TL neuro

July 19, 2019

Cannabidiol by vapor inhalation in rats

Filed under: Cannabidiol, Cannabis, E-cigarettes, Tobacco/Nicotine, Vapor Inhalation — mtaffe @ 2:37 pm

Cannabidiol is increasingly popular, occurring in a dizzying array of products in a highly unregulated retail market. This includes creams, oils, lotions, capsules and e-cigarette liquids, among many other items. A simple search for CBD on google will give you a taste of what I mean, if this is new to you. Just about every single senior person I talk to, it seems, is using CBD or knows another person who is using CBD  for various ailments.

The following has just been accepted for publication:

Javadi-Paydar, M.,  Creehan, K.M., Kerr, T.M.  and Taffe, M.A. Vapor inhalation of cannabidiol (CBD) in rats.  Pharmacol Biochem Behav, 2019 Jul 20:172741. doi: 10.1016/j.pbb.2019.172741. [ Publisher Site ][ PubMed ]

Figure 1: This figure has been adapted from Taffe et al. 2015. Click to enlarge.

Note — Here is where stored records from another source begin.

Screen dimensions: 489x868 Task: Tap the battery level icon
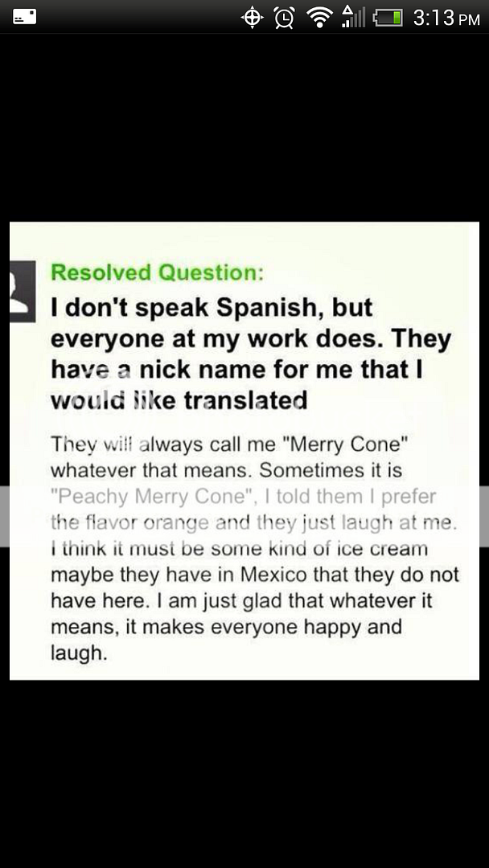coord(387,18)
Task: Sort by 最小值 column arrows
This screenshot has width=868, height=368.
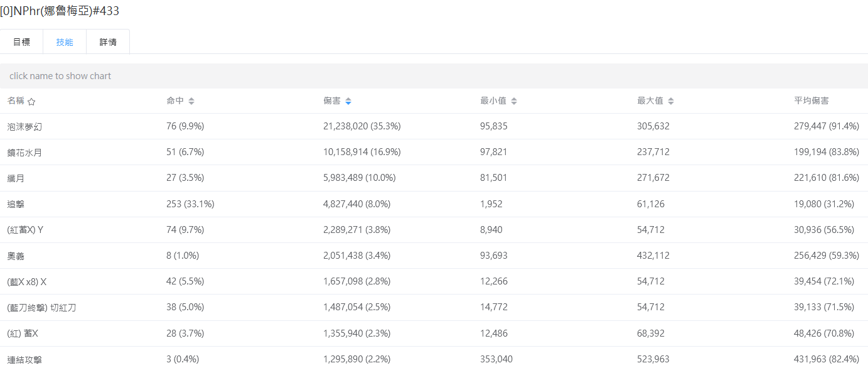Action: tap(514, 101)
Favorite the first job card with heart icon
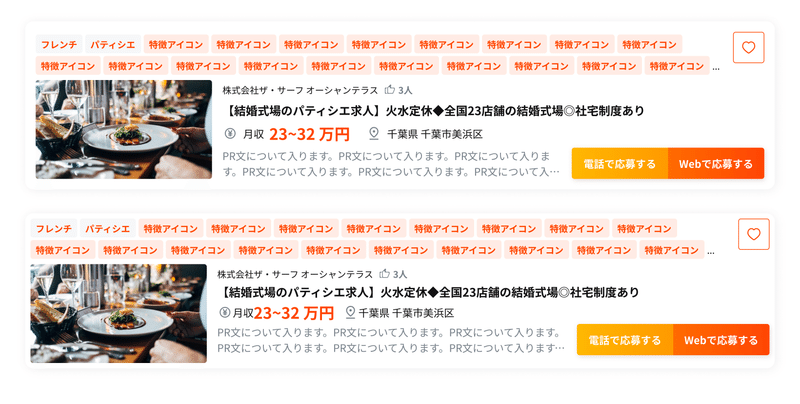 [748, 47]
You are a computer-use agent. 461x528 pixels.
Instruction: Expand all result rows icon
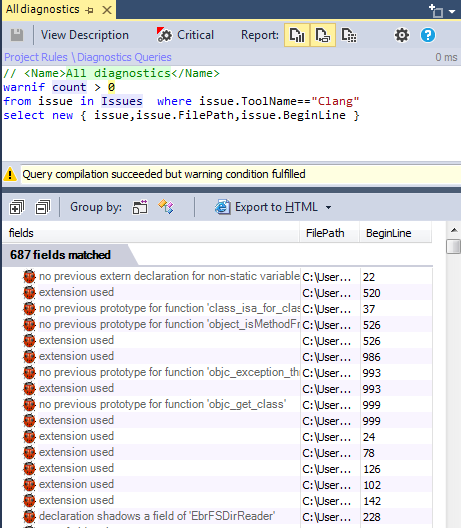17,207
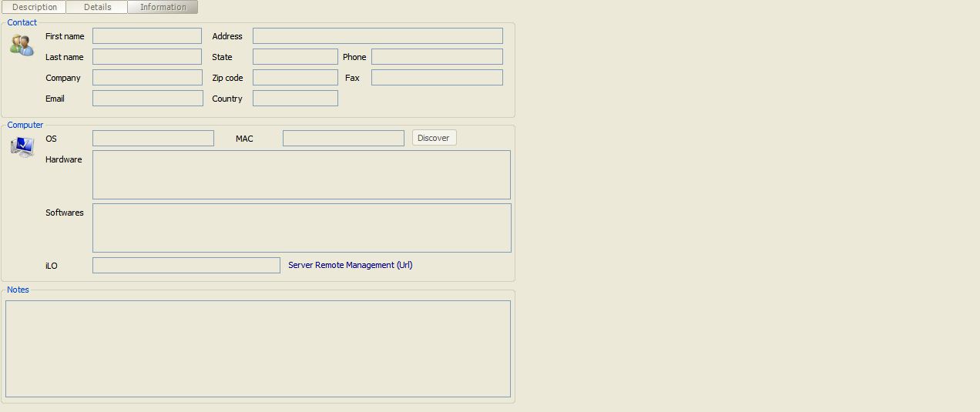Screen dimensions: 980x412
Task: Select the Country input field
Action: tap(295, 99)
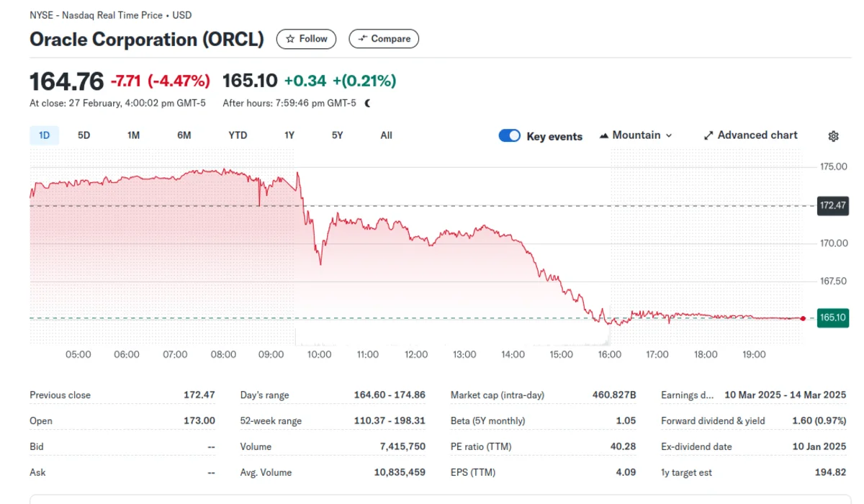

We have been interested in studying the effects of CBD ever since reading a paper [Morgan et al., 2010] that appeared to show that the presence of CBD in cannabis protected users against the memory impairing effects of acute THC intoxication, subsequent to smoking their preferred cannabis. This led to our interest in the potentially interactive effects of CBD and THC and, in particular, tests of the hypothesis that CBD would reduce the effects of THC. Our initial papers on this were Wright et al 2013 and Taffe et al 2015. Of primary relevance for the discussion of our new work, the latter paper showed that CBD did not alter the body temperature (see Figure 1 C, D; blue bars) or activity of rats when injected at doses of 30 or 60 mg/kg, i.p.. Our new work confirms our prior finding that this may be due to the route of administration since, when male or female Wistar rats experience CBD by vapor inhalation, their body temperature does go down, albeit not as severely as when exposed to THC [Javadi-Paydar et al, 2018].

This finding required some follow-up, extraordinary claims requiring extraordinary evidence and all that. Although in the Taffe et al 2015 paper, CBD did appear to increase the magnitude of the hypothermia associated with THC when each were injected, i.p., (red trace and summary bars in Figure 1) there are data suggesting that this may be due to metobolic interference whereby CBD merely prolongs the activity of THC. Another thing that was slightly strange was the fact we observed that CBD reduces temperature of Wistar rats. We used Sprague-Dawley rats for the Taffe et al 2015 paper because initial pilot experiments suggested that perhaps Wistar (male) rats were less sensitive to the body temperature lowering effects of THC [a follow up to that is available in a pre-print]. Yet Javadi-Paydar et al (2018) found effects of vaporized CBD in male and female Wistar rats. Perhaps this is due to the difference between CB1 receptor mediated effects and serotonin 1a (5-HT1a) receptor mediated effects. There is growing evidence that CBD works in part by activating 5-HT1a receptors, and activation of this receptor (e.g., by injecting the agonist 8-OH-DPAT) drops the body temperature of rats precipitously. As an example we had published a figure on this as a positive control in the Wright et al 2012 paper focused on the activity of the cathinone mephedrone [blog post summary]. To further complicate matters, the response of male Wistar rats to 8-OH-DPAT in that paper seemed to be slightly greater than the response of male Sprague-Dawley rats.

Figure 2: Plasma CBD in male and female Wistar rats after vapor inhalation (top panels) or injection (bottom panels).Click to enlarge.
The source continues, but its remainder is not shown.